V.I.C.E. members also participated in an online exhibition of works made before and during the COVID-19 lockdown. It’s called There But Not There, and it’s curated by artist and UNLV art professor Wendy Kveck. “The artworks reflect interiorities and externalities: anxieties about touch and safety, coping and intimacy, desire and freedom,” Kveck writes.

This summer, V.I.C.E. put out a call to the community for experimental video art. Then they screened the Experimental Video Shorts online.

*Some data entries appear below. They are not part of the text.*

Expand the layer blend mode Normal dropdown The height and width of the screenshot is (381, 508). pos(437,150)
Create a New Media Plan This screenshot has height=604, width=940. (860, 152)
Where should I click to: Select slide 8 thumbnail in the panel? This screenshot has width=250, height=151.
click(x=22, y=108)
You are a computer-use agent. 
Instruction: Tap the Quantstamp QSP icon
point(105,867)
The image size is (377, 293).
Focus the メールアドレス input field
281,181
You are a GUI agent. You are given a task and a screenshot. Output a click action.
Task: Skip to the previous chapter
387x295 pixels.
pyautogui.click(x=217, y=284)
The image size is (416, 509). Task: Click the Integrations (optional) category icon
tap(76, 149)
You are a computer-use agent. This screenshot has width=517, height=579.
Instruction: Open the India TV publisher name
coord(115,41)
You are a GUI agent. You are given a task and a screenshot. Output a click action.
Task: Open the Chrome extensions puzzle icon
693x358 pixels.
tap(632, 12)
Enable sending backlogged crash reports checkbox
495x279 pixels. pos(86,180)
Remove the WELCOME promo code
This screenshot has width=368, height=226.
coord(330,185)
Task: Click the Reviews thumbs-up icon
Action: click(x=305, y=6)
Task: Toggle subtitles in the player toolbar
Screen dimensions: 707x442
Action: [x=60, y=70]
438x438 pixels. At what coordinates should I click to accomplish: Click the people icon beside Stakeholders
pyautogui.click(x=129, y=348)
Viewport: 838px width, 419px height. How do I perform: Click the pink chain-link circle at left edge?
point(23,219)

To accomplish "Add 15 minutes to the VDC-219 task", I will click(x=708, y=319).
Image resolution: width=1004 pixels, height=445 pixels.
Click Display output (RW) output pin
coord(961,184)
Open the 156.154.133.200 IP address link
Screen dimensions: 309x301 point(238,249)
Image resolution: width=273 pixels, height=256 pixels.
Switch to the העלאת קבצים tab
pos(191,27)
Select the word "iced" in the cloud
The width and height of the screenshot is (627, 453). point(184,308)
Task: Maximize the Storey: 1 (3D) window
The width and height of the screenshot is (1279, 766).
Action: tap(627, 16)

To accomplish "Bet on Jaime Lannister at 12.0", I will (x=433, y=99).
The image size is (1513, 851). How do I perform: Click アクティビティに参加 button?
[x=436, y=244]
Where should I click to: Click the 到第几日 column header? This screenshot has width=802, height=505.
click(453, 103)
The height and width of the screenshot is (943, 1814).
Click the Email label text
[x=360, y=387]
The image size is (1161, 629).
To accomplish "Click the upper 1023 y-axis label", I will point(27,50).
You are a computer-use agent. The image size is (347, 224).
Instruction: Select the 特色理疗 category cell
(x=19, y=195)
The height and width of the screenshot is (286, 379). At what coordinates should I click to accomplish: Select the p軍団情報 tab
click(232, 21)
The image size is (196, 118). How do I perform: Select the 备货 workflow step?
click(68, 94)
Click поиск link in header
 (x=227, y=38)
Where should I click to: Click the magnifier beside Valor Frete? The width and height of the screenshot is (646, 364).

As coronavirus restrictions ease, V.I.C.E. has returned to the physical sphere. On September 4, a V.I.C.E.-curated exhibition titled Unshelved opened at Sahara West Library. It “investigates the intersections of reading, research and archives,” according to a press statement.

Playing with the idea of research, Emily Sarten presents fantastical collages gleaned from scraps of historic casino menus found in the UNLV library’s special collections. In colorful, comic imagery, John McVay plays with the idea of book burning. Reese presents a novel take on historic queer dating practices with “New Hanky Code”: Disembodied jean pockets feature unlikely fabrics as hankies.

As the graduate coordinator, Kveck is something of a shepherd for these burgeoning talents. She says V.I.C.E. is really just beginning and that she’s excited for it to continue to blossom.

When he graduates, Reese hopes to apply his V.I.C.E. experience to a future career in teaching, nonprofits and/or running a gallery. He says that’s the point of V.I.C.E., “for us to have some professional development opportunities, for us to develop our skills as curators, as organizers, as artists.”

UNSHELVED Through November 29, Monday-Thursday, 10 a.m.-8 p.m.; Friday-Sunday, 10 a.m.-6 p.m.. The Studio at Sahara West Library, 702-507-3630.